Non-response bias can also shape the results. These surveys are typically done by mail or by mail and telephone follow-up. While many hospitals are able to achieve the minimum response percentages, not all subgroups are represented. Response rates from Spanish speaking patients are low and studies have found lower satisfaction as well.

This concept is purely from the patient’s point of view and, because they are anonymous, they cannot be directly linked to particular doctor, test, or inpatient stay.

The risks of pleasing the patient

A study published earlier this year in the Archives of Internal Medicine found that patient satisfaction was associated with inpatient hospital stays, greater care costs, increased prescription costs, and increased mortality risk [1]. These findings remained after adjusting for other factors that may increase mortality such as age and health status. The authors of the study note that patient expectations affect doctor behavior, which may explain the increased prescriptions offered. Increased mortality may be related to more elective medical services. Most medical procedures and all medications carry risks. In this study of more than 51,000 patients, the effects of even small increases in risk is likely to be detected.

Saved data rows:
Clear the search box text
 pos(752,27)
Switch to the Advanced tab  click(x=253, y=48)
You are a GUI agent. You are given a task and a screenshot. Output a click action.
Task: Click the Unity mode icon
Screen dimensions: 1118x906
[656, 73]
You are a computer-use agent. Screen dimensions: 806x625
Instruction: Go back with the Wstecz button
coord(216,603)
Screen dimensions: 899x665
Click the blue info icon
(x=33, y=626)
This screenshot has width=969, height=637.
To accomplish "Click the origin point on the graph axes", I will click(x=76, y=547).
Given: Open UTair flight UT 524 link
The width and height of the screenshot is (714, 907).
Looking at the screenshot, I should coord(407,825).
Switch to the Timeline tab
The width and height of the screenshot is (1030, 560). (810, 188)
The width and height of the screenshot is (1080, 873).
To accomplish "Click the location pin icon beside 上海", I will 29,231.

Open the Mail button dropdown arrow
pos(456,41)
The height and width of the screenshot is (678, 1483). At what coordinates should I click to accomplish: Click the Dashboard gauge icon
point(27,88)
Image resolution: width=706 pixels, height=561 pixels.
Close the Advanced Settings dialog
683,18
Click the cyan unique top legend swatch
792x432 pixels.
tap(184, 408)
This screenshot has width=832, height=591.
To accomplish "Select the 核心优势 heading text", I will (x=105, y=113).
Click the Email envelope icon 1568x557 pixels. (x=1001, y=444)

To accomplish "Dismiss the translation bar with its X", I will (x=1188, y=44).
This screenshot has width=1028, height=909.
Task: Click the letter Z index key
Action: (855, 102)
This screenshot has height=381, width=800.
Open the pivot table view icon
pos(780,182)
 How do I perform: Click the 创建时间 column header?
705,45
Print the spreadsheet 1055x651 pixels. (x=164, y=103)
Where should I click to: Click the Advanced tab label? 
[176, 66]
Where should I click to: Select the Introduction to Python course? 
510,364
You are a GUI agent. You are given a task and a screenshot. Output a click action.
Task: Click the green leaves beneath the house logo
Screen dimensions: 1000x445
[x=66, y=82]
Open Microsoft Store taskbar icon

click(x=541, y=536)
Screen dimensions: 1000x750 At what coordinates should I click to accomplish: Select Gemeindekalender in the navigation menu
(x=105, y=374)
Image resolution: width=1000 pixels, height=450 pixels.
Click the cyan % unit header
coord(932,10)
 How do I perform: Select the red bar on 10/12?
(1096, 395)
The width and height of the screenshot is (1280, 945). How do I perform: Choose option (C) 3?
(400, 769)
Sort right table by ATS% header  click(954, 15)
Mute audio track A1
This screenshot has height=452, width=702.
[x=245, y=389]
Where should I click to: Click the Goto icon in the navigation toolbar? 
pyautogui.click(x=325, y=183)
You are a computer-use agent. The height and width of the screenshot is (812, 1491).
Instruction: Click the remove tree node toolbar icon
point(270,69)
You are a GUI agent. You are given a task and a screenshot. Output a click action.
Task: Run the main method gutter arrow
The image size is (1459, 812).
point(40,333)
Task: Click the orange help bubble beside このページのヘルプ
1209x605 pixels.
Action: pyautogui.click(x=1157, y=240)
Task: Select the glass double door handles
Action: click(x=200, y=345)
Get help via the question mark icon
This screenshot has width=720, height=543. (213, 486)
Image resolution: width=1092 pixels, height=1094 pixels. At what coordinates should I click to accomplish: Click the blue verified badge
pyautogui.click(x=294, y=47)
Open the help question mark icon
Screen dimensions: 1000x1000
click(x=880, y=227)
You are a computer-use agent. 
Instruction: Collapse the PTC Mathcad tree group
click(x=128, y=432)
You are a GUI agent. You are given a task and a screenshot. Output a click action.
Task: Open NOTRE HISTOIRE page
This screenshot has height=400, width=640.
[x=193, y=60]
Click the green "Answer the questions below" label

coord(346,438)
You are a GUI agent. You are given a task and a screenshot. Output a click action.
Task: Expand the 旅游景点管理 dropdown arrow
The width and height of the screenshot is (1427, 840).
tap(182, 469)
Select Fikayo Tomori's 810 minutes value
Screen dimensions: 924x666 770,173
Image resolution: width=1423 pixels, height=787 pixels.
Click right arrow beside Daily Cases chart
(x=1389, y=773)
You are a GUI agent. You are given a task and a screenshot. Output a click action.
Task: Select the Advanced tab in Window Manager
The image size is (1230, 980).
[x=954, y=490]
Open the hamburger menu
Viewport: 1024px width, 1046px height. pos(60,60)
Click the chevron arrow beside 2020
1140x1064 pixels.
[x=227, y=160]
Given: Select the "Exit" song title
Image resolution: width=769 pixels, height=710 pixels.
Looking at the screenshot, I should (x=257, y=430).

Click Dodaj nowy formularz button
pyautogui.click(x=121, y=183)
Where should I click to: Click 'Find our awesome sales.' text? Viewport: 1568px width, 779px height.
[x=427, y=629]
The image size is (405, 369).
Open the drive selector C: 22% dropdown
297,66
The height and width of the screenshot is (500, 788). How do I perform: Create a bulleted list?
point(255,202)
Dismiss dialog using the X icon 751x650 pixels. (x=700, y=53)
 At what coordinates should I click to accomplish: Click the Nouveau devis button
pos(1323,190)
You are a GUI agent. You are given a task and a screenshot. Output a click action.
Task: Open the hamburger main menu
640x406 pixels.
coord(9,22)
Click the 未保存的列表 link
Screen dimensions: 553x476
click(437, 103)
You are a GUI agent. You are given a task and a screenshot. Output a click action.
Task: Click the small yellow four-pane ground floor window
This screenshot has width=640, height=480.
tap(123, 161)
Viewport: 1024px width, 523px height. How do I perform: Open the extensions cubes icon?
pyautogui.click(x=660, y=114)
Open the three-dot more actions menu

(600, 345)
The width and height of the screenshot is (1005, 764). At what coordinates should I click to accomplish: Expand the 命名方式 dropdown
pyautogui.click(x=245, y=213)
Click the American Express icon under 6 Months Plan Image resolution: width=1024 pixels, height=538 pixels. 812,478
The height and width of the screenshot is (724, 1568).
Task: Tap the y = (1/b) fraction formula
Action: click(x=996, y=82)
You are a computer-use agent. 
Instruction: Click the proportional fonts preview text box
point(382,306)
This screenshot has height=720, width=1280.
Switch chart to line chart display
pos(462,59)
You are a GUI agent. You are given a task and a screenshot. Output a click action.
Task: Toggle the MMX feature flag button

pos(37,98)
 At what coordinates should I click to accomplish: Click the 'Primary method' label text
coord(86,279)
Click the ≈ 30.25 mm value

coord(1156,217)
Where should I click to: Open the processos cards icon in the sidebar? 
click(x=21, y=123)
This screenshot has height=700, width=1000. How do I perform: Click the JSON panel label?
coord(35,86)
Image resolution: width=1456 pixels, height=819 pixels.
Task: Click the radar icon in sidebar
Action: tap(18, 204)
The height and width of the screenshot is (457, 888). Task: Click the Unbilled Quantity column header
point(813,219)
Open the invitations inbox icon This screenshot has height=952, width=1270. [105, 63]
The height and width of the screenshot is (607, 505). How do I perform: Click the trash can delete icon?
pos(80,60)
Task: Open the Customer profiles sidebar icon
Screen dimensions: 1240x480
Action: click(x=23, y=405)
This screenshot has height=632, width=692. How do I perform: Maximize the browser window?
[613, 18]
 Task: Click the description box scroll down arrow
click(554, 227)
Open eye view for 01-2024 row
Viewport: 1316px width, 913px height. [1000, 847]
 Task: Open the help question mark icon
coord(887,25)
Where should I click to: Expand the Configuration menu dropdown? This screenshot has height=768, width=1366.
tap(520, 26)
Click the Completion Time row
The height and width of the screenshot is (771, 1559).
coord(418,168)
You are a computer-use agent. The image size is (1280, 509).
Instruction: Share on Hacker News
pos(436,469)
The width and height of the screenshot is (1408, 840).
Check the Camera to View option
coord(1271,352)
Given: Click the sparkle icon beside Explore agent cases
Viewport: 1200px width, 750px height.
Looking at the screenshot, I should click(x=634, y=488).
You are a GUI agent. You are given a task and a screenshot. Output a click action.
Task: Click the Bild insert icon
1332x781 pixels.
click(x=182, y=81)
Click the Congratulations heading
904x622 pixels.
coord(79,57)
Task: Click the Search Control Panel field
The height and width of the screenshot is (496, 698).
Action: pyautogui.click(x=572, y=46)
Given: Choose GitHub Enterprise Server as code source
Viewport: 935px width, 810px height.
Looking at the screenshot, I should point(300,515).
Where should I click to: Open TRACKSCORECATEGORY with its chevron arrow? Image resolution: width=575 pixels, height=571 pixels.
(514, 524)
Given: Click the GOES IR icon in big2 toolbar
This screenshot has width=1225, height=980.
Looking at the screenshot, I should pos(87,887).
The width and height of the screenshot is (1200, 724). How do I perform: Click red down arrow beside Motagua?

> [Exercise details]
Using the passage on patient satisfaction, answer each question briefly.
(a) By what methods are these surveys typically done?
(b) In the study published in the Archives of Internal Medicine, what four outcomes was patient satisfaction associated with?
(c) How many patients did that study include?
These rows have no connection to the passage on patient satisfaction.

> [Output for this exercise]
(a) By mail, or by mail with telephone follow-up.
(b) Inpatient hospital stays, greater care costs, increased prescription costs, and increased mortality risk.
(c) More than 51,000 patients.